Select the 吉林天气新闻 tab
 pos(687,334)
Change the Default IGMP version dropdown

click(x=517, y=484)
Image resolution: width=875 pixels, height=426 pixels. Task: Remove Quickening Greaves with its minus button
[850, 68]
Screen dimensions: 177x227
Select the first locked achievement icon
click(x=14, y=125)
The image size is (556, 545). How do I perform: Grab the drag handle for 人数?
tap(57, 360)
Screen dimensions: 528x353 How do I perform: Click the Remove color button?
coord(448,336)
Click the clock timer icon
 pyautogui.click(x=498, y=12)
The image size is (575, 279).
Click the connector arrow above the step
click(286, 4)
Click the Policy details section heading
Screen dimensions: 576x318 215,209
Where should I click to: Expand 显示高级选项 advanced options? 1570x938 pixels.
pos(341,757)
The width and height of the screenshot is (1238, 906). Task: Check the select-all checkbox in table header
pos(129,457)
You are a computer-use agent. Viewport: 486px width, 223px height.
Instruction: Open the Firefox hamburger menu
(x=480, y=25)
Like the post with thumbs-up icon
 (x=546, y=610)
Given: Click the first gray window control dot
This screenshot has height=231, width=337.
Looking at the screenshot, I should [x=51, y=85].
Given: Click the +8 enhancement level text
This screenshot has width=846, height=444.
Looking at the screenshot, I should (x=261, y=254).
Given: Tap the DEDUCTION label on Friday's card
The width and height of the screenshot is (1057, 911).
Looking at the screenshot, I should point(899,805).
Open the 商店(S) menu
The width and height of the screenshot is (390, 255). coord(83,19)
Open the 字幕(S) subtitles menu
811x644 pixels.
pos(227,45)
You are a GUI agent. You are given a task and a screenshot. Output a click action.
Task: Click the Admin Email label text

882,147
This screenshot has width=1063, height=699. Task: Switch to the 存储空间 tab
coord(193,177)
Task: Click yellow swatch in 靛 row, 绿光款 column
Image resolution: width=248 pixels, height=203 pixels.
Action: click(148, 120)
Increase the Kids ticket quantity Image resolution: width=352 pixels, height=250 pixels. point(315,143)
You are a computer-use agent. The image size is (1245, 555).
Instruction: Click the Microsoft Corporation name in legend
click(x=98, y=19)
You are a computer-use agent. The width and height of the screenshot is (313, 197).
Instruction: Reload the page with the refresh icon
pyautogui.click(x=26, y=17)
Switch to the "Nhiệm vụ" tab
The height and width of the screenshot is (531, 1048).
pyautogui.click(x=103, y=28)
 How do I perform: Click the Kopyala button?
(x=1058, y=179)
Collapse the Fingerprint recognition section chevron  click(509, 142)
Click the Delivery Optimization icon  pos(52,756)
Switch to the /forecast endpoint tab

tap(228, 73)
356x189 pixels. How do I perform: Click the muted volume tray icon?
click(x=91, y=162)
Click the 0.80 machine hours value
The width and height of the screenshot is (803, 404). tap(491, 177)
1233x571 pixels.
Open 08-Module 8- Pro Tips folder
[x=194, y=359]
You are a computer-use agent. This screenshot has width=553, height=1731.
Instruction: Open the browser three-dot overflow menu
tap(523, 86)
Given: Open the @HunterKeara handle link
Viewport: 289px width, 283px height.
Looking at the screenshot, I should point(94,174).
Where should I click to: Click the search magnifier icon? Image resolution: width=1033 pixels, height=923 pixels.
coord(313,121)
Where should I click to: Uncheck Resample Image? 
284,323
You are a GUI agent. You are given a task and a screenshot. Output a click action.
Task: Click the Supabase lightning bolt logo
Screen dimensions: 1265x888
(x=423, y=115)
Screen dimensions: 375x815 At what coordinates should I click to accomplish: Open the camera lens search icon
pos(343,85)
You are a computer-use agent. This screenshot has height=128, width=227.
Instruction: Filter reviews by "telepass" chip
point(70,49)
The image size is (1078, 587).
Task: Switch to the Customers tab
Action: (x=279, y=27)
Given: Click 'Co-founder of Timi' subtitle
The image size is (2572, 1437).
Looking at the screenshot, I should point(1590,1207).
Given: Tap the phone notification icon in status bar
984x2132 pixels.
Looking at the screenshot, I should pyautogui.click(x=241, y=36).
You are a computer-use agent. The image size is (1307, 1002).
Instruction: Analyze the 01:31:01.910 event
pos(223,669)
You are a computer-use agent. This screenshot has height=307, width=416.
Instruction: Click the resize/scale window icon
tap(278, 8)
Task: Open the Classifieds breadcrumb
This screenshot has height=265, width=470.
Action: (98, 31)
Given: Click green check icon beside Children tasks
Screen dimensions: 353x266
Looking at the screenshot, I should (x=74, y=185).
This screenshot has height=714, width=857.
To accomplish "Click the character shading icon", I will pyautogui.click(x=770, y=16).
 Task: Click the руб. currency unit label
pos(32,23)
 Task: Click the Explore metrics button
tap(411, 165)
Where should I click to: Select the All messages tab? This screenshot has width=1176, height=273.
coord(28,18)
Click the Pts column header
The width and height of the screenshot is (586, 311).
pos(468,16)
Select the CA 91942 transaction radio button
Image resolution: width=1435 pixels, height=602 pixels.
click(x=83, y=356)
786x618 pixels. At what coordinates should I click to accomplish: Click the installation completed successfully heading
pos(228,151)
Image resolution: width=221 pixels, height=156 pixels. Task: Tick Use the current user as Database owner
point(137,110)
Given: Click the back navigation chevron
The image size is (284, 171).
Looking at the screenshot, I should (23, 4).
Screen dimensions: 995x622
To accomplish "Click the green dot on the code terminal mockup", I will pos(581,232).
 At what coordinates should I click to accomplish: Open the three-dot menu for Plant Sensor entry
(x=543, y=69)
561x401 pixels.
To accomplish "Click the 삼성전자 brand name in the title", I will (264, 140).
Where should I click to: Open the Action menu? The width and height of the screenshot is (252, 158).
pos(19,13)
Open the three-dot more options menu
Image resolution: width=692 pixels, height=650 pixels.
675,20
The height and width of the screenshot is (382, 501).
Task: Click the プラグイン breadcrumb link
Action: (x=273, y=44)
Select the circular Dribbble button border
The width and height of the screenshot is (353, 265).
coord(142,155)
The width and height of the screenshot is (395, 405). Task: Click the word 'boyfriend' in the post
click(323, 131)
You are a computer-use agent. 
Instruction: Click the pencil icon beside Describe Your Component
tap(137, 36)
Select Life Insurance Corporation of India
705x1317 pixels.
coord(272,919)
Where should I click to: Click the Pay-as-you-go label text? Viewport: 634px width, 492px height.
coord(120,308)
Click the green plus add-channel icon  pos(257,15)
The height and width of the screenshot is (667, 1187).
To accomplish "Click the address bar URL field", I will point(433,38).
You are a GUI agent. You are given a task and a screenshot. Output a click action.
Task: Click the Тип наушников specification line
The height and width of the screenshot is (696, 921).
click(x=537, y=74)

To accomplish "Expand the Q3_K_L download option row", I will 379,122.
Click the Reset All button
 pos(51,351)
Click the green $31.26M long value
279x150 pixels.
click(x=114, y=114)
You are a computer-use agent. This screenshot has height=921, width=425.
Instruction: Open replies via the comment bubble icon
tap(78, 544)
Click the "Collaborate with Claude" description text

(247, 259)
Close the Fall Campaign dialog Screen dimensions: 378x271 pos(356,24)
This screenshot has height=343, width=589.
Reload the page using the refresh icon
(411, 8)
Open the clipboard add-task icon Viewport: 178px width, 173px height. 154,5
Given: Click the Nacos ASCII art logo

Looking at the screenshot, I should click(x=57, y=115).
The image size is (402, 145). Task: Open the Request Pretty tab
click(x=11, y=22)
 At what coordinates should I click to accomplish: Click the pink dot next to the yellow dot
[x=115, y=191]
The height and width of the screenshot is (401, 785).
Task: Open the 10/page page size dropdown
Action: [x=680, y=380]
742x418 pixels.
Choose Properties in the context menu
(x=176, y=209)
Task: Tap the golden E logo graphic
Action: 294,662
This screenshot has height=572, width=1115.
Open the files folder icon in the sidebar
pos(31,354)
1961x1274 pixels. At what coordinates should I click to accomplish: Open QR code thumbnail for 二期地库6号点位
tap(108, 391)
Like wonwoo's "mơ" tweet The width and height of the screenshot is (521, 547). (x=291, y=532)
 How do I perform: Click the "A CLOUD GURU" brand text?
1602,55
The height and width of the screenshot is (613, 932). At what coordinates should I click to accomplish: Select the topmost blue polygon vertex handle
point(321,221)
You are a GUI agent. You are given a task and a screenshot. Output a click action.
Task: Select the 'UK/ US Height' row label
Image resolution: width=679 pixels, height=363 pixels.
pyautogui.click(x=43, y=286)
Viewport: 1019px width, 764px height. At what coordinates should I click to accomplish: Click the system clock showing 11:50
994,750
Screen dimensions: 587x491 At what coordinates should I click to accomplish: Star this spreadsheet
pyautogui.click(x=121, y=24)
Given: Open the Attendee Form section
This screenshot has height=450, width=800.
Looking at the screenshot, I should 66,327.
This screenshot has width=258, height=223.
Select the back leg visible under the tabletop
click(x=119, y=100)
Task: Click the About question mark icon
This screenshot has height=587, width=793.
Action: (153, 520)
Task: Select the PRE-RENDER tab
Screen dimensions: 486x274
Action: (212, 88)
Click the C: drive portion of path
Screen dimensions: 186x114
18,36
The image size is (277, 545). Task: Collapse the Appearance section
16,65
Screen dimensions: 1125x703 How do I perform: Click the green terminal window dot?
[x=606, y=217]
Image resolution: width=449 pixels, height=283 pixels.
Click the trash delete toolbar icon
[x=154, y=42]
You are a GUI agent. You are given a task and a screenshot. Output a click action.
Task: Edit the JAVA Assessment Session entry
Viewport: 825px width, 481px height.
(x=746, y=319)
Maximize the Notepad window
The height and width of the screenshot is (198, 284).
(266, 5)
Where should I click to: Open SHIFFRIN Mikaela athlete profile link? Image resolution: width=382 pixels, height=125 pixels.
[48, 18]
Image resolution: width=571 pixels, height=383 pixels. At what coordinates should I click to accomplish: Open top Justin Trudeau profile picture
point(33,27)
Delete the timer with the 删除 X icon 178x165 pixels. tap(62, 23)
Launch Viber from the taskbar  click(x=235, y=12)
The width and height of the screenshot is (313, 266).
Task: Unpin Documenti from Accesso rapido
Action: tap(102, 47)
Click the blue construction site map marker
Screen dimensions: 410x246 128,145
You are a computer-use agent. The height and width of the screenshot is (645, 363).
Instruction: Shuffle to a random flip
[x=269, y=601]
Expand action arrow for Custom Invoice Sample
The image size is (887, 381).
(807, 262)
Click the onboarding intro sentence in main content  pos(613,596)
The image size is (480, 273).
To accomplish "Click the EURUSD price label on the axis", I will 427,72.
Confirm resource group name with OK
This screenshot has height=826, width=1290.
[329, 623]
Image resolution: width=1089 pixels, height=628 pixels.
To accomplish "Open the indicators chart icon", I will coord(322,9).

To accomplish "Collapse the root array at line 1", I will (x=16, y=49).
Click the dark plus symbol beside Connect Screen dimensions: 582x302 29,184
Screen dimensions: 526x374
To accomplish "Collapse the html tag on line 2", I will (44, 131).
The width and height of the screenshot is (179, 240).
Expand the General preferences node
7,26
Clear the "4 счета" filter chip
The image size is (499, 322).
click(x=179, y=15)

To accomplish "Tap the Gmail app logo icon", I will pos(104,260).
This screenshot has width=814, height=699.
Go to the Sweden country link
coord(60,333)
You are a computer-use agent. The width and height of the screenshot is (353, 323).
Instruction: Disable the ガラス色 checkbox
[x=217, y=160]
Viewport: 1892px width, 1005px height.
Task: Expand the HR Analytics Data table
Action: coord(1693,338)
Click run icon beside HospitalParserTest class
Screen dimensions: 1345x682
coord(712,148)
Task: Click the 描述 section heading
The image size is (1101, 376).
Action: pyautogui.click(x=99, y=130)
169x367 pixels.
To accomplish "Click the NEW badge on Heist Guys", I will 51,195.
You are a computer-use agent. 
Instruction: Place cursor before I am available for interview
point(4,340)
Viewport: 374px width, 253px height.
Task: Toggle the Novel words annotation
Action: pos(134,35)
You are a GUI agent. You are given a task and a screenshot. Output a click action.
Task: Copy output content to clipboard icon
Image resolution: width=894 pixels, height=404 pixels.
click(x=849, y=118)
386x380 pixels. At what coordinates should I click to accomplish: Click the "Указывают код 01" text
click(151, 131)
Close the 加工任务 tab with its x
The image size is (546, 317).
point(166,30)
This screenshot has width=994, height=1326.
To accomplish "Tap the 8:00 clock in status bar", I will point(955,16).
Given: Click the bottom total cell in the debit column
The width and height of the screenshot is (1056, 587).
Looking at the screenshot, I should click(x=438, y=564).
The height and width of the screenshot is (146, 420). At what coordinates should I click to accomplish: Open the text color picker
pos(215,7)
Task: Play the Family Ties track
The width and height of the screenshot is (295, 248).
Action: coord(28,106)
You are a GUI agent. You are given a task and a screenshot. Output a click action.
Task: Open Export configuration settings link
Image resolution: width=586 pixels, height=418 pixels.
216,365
-=-=-=-=-
== Assignment ==
Take the lines above from the first through the one containing "Task: Click yellow" and reproduce them exactly; include nothing else.

== Solved problem ==
Select the 吉林天气新闻 tab
 pos(687,334)
Change the Default IGMP version dropdown

click(x=517, y=484)
Image resolution: width=875 pixels, height=426 pixels. Task: Remove Quickening Greaves with its minus button
[850, 68]
Screen dimensions: 177x227
Select the first locked achievement icon
click(x=14, y=125)
The image size is (556, 545). How do I perform: Grab the drag handle for 人数?
tap(57, 360)
Screen dimensions: 528x353 How do I perform: Click the Remove color button?
coord(448,336)
Click the clock timer icon
 pyautogui.click(x=498, y=12)
The image size is (575, 279).
Click the connector arrow above the step
click(286, 4)
Click the Policy details section heading
Screen dimensions: 576x318 215,209
Where should I click to: Expand 显示高级选项 advanced options? 1570x938 pixels.
pos(341,757)
The width and height of the screenshot is (1238, 906). Task: Check the select-all checkbox in table header
pos(129,457)
You are a computer-use agent. Viewport: 486px width, 223px height.
Instruction: Open the Firefox hamburger menu
(x=480, y=25)
Like the post with thumbs-up icon
 (x=546, y=610)
Given: Click the first gray window control dot
This screenshot has height=231, width=337.
Looking at the screenshot, I should [x=51, y=85].
Given: Click the +8 enhancement level text
This screenshot has width=846, height=444.
Looking at the screenshot, I should (x=261, y=254).
Given: Tap the DEDUCTION label on Friday's card
The width and height of the screenshot is (1057, 911).
Looking at the screenshot, I should point(899,805).
Open the 商店(S) menu
The width and height of the screenshot is (390, 255). coord(83,19)
Open the 字幕(S) subtitles menu
811x644 pixels.
pos(227,45)
You are a GUI agent. You are given a task and a screenshot. Output a click action.
Task: Click the Admin Email label text

882,147
This screenshot has width=1063, height=699. Task: Switch to the 存储空间 tab
coord(193,177)
Task: Click yellow swatch in 靛 row, 绿光款 column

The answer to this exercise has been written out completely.